In Matrix gli uomini sono collegati alla matrice, immensa rete neurale, dove vivono una vita virtuale che ricostruisce fedelmente il mondo del XX° secolo. Mentre il loro corpo dimora in piccole vasche alimentate da liquidi, la loro mente vive nel secolo scorso, insieme a milioni di altre menti, creando una dimensione virtuale, ma sociale, che la fa apparire reale. “Senza l’illusione di una vita gli uomini tendevano a morire” afferma Morpheus, così le macchine hanno creato la “grande illusione” capace di ingannare la percezione del reale e rendere vero il virtuale. La matrice risponde ad un’esigenza sociale, la necessità di essere accettati e di condividere un universo comune. Tale condizione non richiede più un corpo per essere accettati all’interno di una nuova agorà virtuale.

Si afferma la nuova concezione dell’umano; un principio che rende l’uomo cosciente di sé anche senza il suo corpo. Alla consapevolezza del sé, unione di mente e corpo, si sostituisce la consapevolezza del pensiero, vero ed inequivocabile segno distintivo dell’essere umano.
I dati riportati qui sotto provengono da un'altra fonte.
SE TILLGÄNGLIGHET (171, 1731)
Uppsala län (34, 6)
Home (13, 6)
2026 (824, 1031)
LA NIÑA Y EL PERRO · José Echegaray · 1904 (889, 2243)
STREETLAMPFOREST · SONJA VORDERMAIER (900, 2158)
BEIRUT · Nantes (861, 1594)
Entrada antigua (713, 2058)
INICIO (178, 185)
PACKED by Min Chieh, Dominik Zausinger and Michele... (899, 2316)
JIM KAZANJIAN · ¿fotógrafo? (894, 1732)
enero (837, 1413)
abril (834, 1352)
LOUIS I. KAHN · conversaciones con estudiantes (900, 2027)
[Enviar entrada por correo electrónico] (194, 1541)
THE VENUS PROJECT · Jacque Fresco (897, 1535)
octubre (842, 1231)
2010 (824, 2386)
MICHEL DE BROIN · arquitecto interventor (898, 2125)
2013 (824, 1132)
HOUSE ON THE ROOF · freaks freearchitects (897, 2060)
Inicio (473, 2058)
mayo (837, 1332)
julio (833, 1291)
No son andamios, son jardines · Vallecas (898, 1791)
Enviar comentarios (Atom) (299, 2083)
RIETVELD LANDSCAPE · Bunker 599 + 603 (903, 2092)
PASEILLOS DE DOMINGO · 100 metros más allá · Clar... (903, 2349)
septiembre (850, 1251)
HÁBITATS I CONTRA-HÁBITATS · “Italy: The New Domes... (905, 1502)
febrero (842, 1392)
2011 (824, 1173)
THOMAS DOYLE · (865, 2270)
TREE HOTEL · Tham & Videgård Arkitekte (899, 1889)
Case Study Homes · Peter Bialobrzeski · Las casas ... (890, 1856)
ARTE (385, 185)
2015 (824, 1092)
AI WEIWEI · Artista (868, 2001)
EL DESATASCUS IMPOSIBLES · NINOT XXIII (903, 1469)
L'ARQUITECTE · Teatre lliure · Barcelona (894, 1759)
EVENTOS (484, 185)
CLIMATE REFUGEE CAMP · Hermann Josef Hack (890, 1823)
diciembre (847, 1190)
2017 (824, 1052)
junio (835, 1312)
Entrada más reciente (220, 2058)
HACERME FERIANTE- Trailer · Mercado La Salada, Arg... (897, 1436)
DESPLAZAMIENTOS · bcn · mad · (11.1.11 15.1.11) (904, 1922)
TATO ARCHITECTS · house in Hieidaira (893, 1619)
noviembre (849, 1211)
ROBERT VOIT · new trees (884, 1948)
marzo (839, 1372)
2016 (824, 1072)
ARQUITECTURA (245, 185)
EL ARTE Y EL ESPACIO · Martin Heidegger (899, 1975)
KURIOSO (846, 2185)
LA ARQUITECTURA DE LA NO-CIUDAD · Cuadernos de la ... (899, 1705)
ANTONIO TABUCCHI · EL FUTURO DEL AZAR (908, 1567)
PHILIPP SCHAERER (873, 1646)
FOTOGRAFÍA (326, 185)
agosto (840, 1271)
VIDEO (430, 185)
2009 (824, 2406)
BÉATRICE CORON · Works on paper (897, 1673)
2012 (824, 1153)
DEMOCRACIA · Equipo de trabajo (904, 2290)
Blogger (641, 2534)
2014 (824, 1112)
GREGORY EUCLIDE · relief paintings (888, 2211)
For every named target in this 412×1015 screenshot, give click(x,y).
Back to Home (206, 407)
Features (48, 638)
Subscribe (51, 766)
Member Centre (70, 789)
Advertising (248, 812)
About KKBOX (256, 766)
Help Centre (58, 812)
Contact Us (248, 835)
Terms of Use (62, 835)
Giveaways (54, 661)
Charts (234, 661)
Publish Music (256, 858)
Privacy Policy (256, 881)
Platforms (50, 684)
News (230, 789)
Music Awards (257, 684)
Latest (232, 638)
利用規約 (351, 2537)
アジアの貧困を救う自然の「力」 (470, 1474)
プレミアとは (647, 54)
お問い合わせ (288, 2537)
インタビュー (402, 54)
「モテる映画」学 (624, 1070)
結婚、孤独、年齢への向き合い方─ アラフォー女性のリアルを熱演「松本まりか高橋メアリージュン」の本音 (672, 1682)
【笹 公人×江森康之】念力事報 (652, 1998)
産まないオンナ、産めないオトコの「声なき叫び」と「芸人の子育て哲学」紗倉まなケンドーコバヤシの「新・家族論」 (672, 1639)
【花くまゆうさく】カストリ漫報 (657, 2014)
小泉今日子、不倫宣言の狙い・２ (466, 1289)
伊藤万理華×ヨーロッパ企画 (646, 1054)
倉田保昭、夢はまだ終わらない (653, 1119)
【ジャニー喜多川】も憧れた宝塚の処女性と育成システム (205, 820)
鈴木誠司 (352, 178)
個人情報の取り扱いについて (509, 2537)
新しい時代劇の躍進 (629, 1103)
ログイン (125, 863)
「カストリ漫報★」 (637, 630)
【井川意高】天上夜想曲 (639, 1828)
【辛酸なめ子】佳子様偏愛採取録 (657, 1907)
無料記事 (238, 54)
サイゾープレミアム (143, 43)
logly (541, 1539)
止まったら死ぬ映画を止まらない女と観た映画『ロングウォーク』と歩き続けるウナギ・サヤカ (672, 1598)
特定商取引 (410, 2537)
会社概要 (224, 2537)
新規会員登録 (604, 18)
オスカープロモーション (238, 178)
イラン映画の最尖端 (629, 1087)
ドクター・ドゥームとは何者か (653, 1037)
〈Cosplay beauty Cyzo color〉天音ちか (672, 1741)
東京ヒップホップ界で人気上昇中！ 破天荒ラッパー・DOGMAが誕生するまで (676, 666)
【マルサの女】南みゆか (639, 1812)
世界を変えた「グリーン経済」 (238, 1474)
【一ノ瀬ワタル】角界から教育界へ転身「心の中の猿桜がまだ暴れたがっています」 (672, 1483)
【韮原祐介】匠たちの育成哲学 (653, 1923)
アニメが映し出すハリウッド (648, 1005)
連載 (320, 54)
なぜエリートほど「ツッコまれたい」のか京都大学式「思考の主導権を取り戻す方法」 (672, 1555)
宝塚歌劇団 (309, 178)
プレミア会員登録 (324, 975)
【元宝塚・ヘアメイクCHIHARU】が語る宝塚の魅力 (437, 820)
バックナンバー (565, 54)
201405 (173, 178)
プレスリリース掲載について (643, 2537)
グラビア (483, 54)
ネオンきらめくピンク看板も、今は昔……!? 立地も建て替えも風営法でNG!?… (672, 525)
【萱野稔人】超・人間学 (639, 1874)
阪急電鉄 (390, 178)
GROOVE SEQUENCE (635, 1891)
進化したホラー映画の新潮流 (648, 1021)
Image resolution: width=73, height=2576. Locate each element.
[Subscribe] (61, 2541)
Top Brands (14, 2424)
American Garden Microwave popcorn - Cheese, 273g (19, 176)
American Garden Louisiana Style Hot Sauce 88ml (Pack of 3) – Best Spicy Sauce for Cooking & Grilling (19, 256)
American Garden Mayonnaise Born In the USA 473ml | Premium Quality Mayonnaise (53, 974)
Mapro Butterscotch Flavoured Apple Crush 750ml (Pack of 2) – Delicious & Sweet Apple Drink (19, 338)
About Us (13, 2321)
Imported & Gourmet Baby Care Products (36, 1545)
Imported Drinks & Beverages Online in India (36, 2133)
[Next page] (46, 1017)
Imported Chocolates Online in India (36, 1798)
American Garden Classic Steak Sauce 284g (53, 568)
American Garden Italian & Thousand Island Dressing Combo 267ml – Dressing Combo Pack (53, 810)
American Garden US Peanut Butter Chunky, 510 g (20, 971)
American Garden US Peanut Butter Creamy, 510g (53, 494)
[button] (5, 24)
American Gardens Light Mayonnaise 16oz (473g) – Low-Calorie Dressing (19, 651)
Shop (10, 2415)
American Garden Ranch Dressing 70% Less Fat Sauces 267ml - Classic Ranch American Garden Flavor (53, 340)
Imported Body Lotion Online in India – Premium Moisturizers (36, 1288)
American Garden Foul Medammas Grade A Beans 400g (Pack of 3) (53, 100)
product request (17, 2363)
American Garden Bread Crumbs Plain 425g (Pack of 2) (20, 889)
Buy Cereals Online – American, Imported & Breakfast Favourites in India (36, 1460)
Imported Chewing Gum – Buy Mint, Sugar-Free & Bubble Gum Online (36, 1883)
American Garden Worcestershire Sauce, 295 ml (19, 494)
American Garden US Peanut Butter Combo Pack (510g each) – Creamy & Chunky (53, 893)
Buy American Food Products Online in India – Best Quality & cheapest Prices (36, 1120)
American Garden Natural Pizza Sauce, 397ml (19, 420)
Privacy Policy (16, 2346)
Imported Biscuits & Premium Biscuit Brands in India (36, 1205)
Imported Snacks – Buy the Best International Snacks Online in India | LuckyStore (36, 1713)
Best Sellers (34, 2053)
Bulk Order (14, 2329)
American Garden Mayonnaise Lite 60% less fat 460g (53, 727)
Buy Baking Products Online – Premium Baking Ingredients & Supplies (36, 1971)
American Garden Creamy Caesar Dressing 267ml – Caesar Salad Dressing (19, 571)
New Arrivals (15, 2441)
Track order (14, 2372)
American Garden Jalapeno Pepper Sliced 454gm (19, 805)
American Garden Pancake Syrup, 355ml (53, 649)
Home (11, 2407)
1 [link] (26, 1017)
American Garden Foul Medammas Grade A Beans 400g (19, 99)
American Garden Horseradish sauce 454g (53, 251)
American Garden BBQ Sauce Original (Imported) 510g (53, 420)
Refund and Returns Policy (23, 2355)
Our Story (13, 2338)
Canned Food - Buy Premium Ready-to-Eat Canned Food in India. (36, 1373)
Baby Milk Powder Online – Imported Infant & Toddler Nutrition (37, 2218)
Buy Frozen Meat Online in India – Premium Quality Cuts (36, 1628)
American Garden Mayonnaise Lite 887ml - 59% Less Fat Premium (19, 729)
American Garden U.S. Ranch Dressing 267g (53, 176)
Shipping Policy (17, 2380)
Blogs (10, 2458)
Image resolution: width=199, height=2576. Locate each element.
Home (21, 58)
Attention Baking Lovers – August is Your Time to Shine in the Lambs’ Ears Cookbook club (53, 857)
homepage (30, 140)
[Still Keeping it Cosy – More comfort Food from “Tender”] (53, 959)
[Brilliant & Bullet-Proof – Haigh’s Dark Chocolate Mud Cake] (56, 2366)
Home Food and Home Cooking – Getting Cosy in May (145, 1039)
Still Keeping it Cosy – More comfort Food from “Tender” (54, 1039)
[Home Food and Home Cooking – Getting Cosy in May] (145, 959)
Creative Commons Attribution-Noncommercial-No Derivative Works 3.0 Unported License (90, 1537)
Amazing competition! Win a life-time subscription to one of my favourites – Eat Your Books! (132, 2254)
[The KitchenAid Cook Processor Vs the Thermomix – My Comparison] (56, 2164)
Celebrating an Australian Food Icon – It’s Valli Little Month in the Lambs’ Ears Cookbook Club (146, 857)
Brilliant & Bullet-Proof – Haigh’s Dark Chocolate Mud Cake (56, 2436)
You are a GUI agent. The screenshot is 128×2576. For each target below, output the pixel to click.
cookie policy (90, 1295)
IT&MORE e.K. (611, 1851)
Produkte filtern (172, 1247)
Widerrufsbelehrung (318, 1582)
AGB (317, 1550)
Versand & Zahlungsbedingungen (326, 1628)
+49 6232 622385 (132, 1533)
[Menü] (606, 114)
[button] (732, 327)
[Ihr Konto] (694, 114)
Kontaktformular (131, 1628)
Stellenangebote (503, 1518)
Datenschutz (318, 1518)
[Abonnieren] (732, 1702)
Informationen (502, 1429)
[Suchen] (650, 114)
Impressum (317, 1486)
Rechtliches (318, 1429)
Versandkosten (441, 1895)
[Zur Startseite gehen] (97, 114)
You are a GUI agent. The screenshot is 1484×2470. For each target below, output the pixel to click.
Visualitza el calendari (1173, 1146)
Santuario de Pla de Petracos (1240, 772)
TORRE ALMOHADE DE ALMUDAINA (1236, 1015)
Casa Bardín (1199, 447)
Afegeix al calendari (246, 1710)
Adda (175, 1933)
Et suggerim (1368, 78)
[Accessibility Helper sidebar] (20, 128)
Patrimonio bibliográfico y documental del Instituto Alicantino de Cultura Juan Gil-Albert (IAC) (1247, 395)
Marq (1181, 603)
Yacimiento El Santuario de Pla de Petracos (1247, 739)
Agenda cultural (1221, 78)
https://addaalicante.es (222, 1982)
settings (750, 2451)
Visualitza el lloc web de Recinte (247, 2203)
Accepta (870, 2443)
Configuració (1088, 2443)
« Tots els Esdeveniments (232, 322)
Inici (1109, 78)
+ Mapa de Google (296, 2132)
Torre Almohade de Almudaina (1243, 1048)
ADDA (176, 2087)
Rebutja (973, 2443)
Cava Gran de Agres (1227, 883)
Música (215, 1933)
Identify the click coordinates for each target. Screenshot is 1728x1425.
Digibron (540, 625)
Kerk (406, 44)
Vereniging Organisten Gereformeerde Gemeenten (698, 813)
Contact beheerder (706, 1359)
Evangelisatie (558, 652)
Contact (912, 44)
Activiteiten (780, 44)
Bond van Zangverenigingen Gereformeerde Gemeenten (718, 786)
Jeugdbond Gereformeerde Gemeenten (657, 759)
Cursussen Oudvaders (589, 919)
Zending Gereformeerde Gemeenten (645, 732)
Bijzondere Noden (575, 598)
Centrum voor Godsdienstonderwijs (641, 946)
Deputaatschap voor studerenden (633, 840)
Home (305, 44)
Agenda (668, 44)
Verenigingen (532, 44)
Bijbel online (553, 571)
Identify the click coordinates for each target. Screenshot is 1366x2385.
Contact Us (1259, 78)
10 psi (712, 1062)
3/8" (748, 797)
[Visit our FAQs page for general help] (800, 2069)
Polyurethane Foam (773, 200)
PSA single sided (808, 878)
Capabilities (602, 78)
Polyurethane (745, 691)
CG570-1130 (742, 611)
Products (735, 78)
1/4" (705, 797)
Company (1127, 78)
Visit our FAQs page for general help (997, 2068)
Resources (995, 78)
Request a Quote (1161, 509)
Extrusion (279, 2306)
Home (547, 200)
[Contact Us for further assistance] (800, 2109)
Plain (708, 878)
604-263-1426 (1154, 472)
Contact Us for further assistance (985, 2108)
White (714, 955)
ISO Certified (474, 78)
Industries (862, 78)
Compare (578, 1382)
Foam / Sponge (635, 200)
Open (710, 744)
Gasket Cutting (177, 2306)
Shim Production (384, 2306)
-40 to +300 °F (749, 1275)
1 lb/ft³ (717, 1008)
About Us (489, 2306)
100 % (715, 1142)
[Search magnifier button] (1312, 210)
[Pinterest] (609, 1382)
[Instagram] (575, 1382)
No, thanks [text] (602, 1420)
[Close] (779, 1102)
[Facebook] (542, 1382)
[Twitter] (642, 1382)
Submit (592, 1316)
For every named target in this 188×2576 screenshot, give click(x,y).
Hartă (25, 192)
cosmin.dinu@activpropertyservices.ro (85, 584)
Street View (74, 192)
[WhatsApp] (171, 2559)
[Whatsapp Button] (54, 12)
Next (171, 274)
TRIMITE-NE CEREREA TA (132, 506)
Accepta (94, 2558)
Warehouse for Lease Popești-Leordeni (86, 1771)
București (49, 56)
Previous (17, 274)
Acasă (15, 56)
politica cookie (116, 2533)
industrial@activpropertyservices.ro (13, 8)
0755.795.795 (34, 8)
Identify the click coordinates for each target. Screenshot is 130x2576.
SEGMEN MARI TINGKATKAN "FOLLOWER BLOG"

La scelta è consapevolezza: la possibilità di orientare la propria mente rappresenta essa stessa la certezza di essere umani.

 


[1] 1. Un robot non può far del male ad un essere umano, né permettere — non intervenendo — che qualcosa o qualcuno facciano del male ad un essere umano. 2. Un robot deve sempre obbedire agli ordini impartiti da un essere umano, a meno che essi non confliggano con la Prima Legge. 3. Un robot deve sempre salvaguardare la propria esistenza, a meno che così facendo non debba infrangere la Prima o la Seconda Legge.